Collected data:
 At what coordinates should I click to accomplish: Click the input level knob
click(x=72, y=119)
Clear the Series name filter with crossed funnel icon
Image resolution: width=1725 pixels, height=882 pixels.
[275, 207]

EXERCISE: Each record must be transcribed word for word.

ANSWER SECTION:
 At what coordinates should I click to accomplish: Click the input level knob
click(x=72, y=119)
Clear the Series name filter with crossed funnel icon
Image resolution: width=1725 pixels, height=882 pixels.
[275, 207]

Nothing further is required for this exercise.